How Courts Have Ruled on the Still-open Issue of Whether the Clean Air Act Preempts State Common Law Tort Suits

In its landmark 2011 decisionin American Electric Power Co., Inc. v. Connecticut, et al., 131 S.Ct. 2527 (2011), the U.S. Supreme Court held that the Clean Air Act (CAA) and the actions by the U.S. Environmental Protection Agency (EPA) it authorized displace – that is, preempt – “any federal common law right to seek abatement of carbon-dioxide emissions from fossil-fuel fired plants.” Significantly, however, the American Electric Court expressly declined to extend its preemption holding to state common law nuisance suits. To date, only four reported decisions have addressed the state law preemption issue. Three have rejected preemption and one has embraced it.

Cases Rejecting State Law Preemption

The first case is In re: Methyl Tertiary Butyl Ether (MTBE) Products Liability Litigation, 725 F.3d 65 (2d Cir. 2013). Briefly, that suit arose from groundwater contamination allegedly stemming from the spillage and leakage from MTBE-treated gasoline stored in underground tanks. On the preemption issue, the defendant argued that amendments to the CAA enacted in 1990 requiring oxygenation of gasoline – with which the defendant complied by using MTBE – preempted any ensuing state law tort claims arising from groundwater contamination. The Second Circuit, however, rejected the argument.

The second case, Bell, et al. v. Cheswick Generating Station, et al., 42 ELR 20221, No. 2:12-cv-929, (W.D. Pa., 10/12/2012) involved a class action suit by property owners residing in the vicinity of a coal-fired power plant. In their complaint, the plaintiff class alleged that their properties had been contaminated by a variety of toxic substances emanating from the plant “on occasions to [sic] numerous to list.” The defendant plant owner moved to dismiss the suit on the ground that state tort liability was preempted by the CAA. The district court granted the motion, and on appeal the Third Circuit reversed, citing the “savings clause” language in the CAA preserving citizens’ rights to common law suits. In so ruling, the court highlighted the similarity between the savings clause language in the CAA and the Clean Water Act (CWA).

In the third and most recent case, the Supreme Court of Iowa rejected preemption in Freeman, et al. v. Grain Processing Corp., 2014 Iowa Sup. Lexis 72 (2014). Freeman arose from a state class action suit by homeowners residing in the vicinity of a corn wet-milling facility. They claimed that the facility’s operations caused “harmful pollutants and noxious odors to invade their land, thereby diminishing the full use and enjoyment of their properties.” The facility owner argued, in part, that the suit was preempted by the CAA. Echoing the district court in Cheswick, the defendant argued that “common law and statutory actions such as those brought by the plaintiffs interfere with both the goals and methods embraced by the CAA in regulating air pollution.” Continuing, the Court said: “… the citizens rights saving clause strongly suggests that Congress did not seek to preempt, but to preserve state law claims.” The Freeman court added: “The citizens rights savings clause expressly states that the ability to bring actions under the CAA does not preempt common law rights” (Citations omitted, emphasis added.)
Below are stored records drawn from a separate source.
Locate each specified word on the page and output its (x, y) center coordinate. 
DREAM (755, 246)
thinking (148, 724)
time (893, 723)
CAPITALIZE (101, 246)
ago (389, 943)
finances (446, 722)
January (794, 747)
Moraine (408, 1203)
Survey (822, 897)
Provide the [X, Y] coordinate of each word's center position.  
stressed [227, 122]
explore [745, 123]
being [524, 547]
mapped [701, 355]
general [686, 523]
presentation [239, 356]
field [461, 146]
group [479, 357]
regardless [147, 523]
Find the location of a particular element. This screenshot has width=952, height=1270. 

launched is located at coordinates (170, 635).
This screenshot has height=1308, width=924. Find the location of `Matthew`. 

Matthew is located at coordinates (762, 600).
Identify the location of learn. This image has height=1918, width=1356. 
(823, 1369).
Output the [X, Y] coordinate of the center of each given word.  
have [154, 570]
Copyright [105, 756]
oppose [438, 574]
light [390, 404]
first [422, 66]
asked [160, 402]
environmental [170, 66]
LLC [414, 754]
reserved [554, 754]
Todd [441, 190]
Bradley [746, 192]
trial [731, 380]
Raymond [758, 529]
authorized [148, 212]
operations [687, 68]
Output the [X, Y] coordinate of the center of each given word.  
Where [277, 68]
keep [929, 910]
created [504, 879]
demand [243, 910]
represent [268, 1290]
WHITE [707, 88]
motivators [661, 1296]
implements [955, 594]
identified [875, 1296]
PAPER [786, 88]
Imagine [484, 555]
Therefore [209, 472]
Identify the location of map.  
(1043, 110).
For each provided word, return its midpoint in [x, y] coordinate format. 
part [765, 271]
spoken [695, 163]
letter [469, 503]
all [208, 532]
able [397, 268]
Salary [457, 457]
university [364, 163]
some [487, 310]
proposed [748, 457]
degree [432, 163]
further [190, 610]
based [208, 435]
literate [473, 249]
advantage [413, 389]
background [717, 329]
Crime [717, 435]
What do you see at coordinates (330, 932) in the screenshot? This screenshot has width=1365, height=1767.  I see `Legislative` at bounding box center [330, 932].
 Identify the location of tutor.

Comer: The Lone Decision Endorsing Preemption

That brings us to Comer v. Murphy Oil USA, Inc., 839 F. Supp.2d 849 (S.D. Mi. 2012), in which the plaintiffs brought suit against a number of oil, coal, electric and chemical companies. They maintained that the greenhouse gas emissions produced by these entities created the conditions that formed Hurricane Katrina, which in turn damaged their property. Relying on American Electric, defendants argued that the CAA preempted the plaintiffs’ state common law suit. The plaintiffs countered that American Electric was not controlling because, by its terms, it was limited to federal common law and never addressed state-based tort claims.

The district court sided with defendants and held the suit was preempted. The subsequent procedural history of Comer is intriguing: On appeal, the district court ruling was reversed by a panel on the Fifth Circuit. Thereafter, however, a petition for rehearing en banc, vacating the district court ruling, was granted, but then dismissed for lack of a quorum. The practical effect of this was to restore the legal effect of the district court ruling.

Conclusion

A future ruling by the Supreme Court definitively answering the question it left open in American Electric – whether the CAA preempts state tort suits – is all but certain.

As for how the Court may rule, its recent decision in CTS Corp v. Waldburger may be an important indicator. In Waldburger, the Court held that the Comprehensive Environmental Response Compensation and Liability Act (CERCLA) preempts state statutes of limitation for environmental suits, but does not preempt state statutes of repose, which relieve a defendant of environmental liability after a certain period of time. In reaching this conclusion, the Waldburger court applied a “textual and structural” analysis to the relevant section of CERCLA governing preemption. If the Court were to apply this same analysis to the CAA, one could certainly foresee the Court holding that, as currently written, the CAA does not preempt state common law tort suits.